◆ GOAL: Write out all of the material again, changing each "icon" to "symbol" and leaving everything else the same. Leave the pictures out.

◆ EXERCISE MATERIAL:

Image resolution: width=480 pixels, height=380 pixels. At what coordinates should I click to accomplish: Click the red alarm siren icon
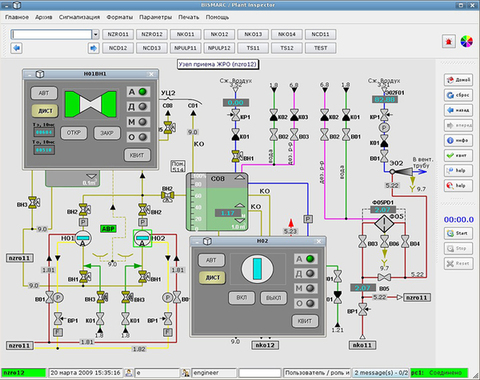coord(449,42)
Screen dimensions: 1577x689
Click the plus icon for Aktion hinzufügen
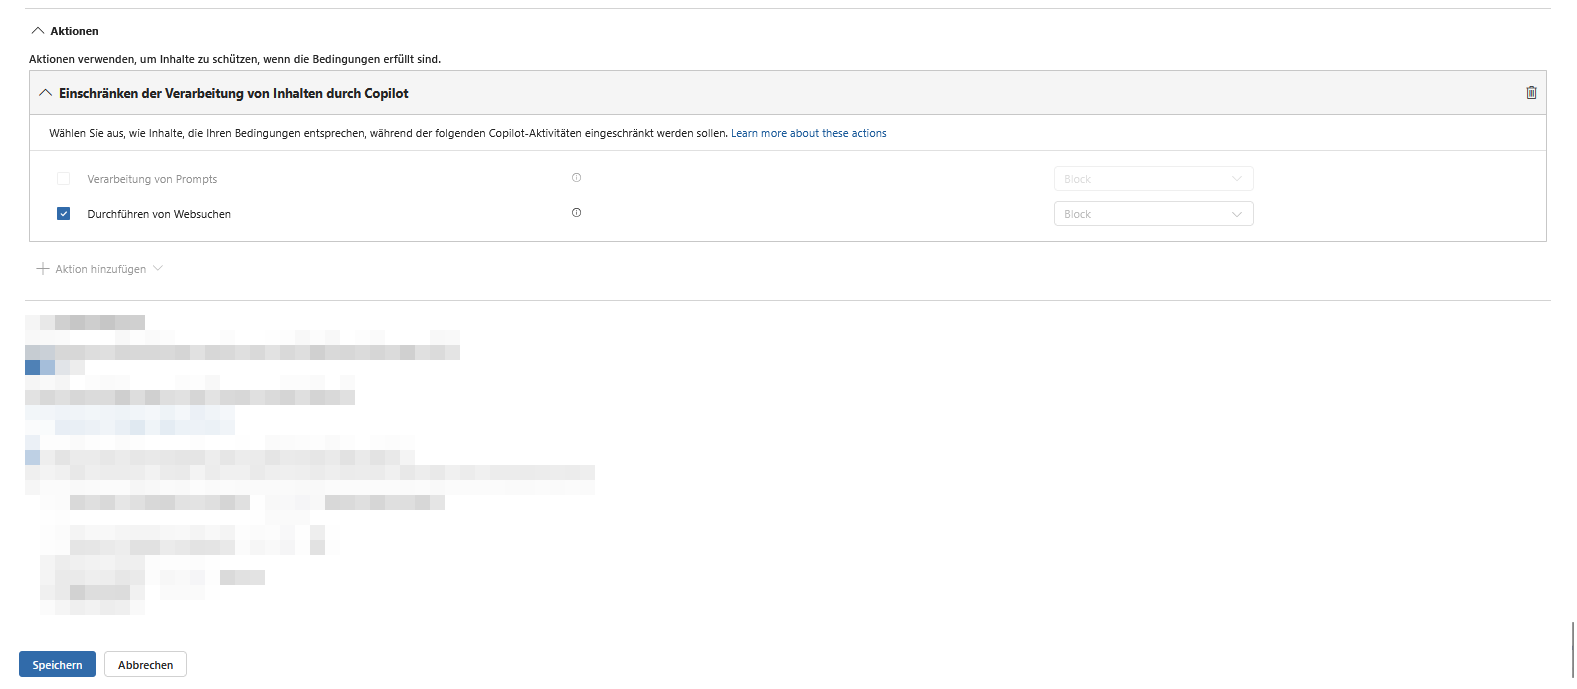pos(43,269)
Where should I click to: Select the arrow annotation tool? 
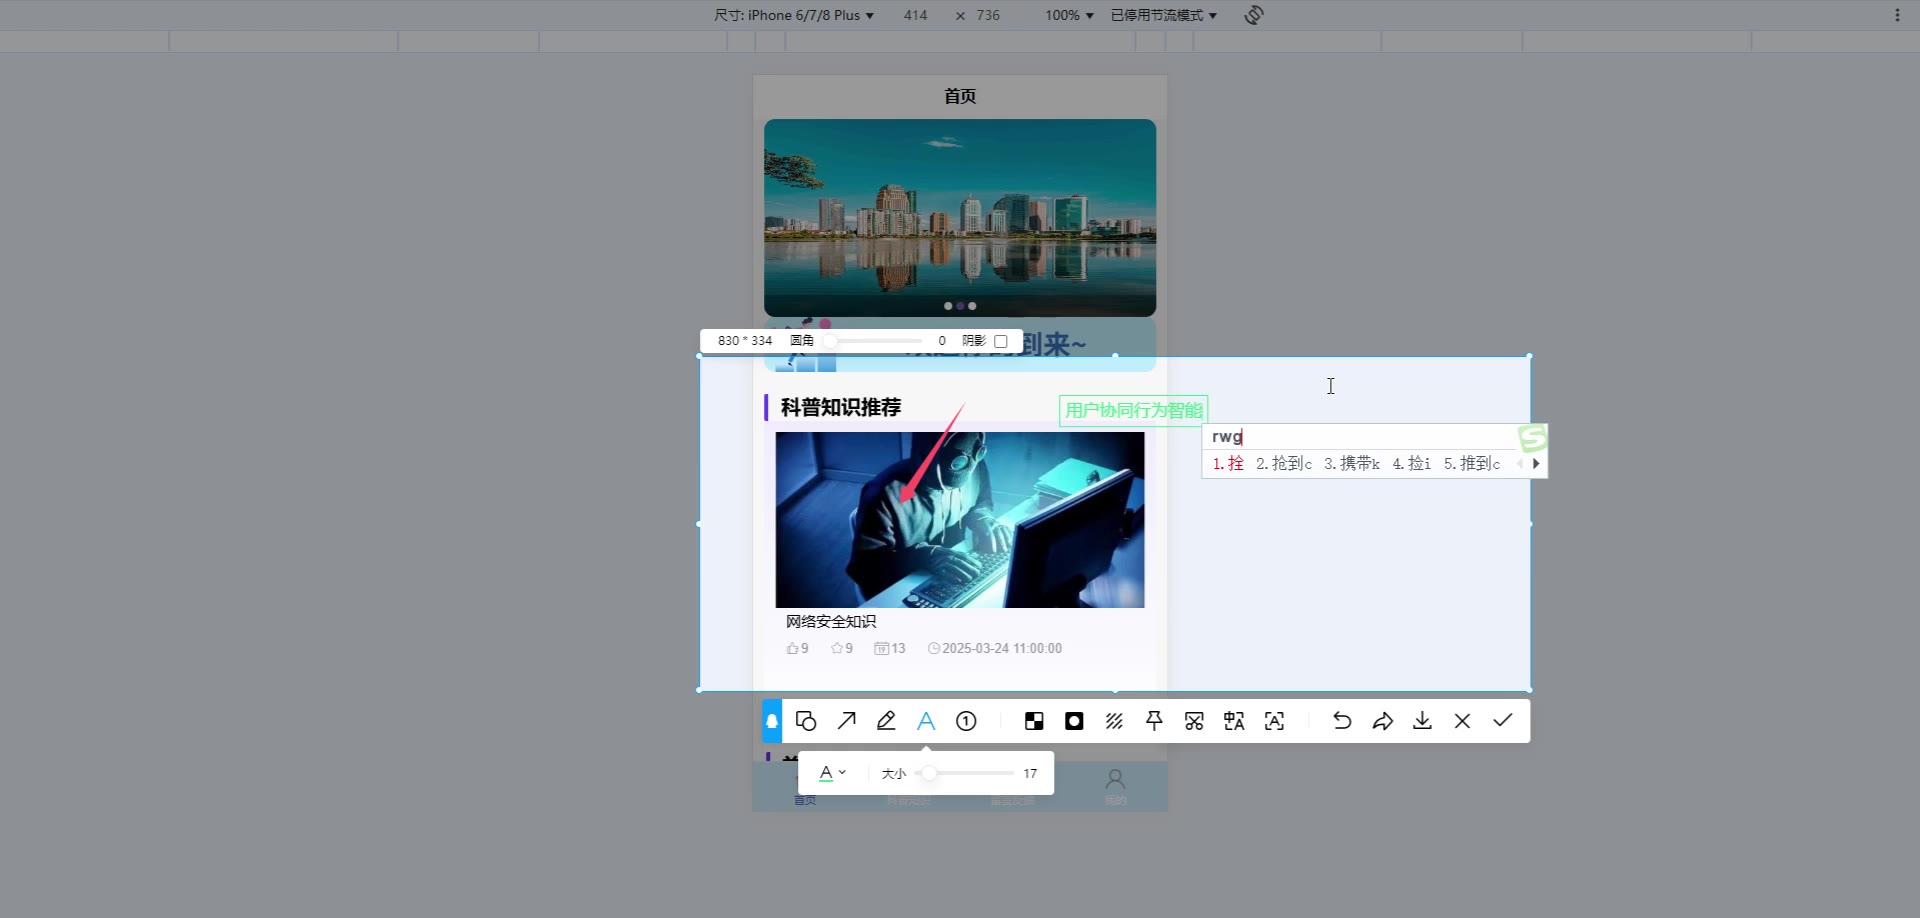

◆ RESPONSE TO THIS TASK:
Image resolution: width=480 pixels, height=380 pixels. At what coordinates should I click to accomplish: Click the red alarm siren symbol
coord(449,42)
Screen dimensions: 1577x689
Click the plus symbol for Aktion hinzufügen
pos(43,269)
Where should I click to: Select the arrow annotation tool? 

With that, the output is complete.